特に、2021年に上場したNIO(蔚来汽車)は、2024年上半期の販売台数が前年同期比で8%減少。同社の李斌CEOは「市場環境は予想以上に厳しく、コスト削減と資金調達が急務だ」と述べている。また、Xpeng(小鵬汽車)も販売台数が同12%減となり、2024年6月には従業員の10%を削減するリストラを発表した。
資金調達難と倒産リスク
新興EVメーカーにとって、資金調達環境も厳しさを増している。2024年上半期の新興EV関連のベンチャーキャピタル投資額は前年同期比で40%減少。投資家は収益化の見通しが立たない企業への投資を控えており、複数のスタートアップが資金ショートの危機に直面している。
実際、2024年4月には、中国の新興EVメーカー「WM Motor(威馬汽車)」が経営破綻。同社は2023年に約30億元(約600億円)の赤字を計上し、債務返済が困難になった。業界関係者は「今後、さらに数社の新興メーカーが倒産する可能性がある」と指摘する。
政府の規制強化と業界再編
中国政府も、過剰な競争を抑制するため、EV業界の規制を強化し始めた。2024年5月、工業情報化省は新規のEV製造ライセンス発行を一時停止し、既存企業の統合を促進する方針を表明。また、地方政府による新興EVメーカーへの補助金も見直され、実績のない企業への支援は縮小される見通しだ。

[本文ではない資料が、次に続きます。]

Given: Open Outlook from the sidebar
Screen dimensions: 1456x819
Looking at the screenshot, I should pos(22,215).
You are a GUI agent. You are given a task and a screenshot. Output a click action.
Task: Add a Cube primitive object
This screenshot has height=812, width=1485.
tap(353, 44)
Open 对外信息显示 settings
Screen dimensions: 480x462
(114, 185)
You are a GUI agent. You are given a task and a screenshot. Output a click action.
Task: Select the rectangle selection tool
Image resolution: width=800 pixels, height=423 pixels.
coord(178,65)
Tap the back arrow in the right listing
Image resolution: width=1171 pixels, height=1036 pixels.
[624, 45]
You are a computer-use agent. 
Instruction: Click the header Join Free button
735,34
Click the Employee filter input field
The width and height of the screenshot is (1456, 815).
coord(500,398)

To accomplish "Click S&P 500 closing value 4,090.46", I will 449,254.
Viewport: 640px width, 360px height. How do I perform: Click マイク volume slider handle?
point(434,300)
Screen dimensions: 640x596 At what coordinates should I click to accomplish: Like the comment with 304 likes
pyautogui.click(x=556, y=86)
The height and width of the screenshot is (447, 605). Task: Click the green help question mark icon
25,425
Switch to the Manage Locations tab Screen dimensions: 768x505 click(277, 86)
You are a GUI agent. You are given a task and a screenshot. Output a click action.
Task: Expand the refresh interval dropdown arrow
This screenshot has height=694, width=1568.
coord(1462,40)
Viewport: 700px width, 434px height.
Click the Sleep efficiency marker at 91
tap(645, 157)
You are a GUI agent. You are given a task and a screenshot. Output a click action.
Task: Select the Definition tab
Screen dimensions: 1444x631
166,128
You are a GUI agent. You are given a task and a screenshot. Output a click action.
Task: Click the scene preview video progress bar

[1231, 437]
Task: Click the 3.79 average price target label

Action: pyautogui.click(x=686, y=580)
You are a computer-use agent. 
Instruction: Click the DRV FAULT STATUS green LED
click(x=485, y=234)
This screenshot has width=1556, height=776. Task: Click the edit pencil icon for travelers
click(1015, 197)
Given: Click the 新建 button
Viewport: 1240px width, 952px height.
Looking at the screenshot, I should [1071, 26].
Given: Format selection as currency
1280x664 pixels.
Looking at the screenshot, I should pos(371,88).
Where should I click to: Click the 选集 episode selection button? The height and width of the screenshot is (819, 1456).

この動きは、業界再編を加速させるとみられる。アナリストは「中国のEV市場は今後2〜3年で、上位5社が市場の80%を占める寡占状態になると予想される」と分析する。新興メーカーは、技術力やコスト競争力で差別化できない限り、生き残りは難しい。
海外市場への活路
一部の新興EVメーカーは、中国市場での競争激化を受け、海外市場への展開を急いでいる。NIOは2024年後半に欧州市場での販売を本格化し、Xpengも東南アジアや中東市場への進出を計画。しかし、欧州連合(EU)が中国製EVに対する追加関税の検討を開始するなど、海外でも障壁が高まっている。
結論として、中国の新興EVメーカーは、価格競争の激化、資金調達難、政府規制強化という三重苦に直面し、淘汰の波が押し寄せている。業界再編は避けられず、生き残れるのはごく一部の企業に限られるだろう。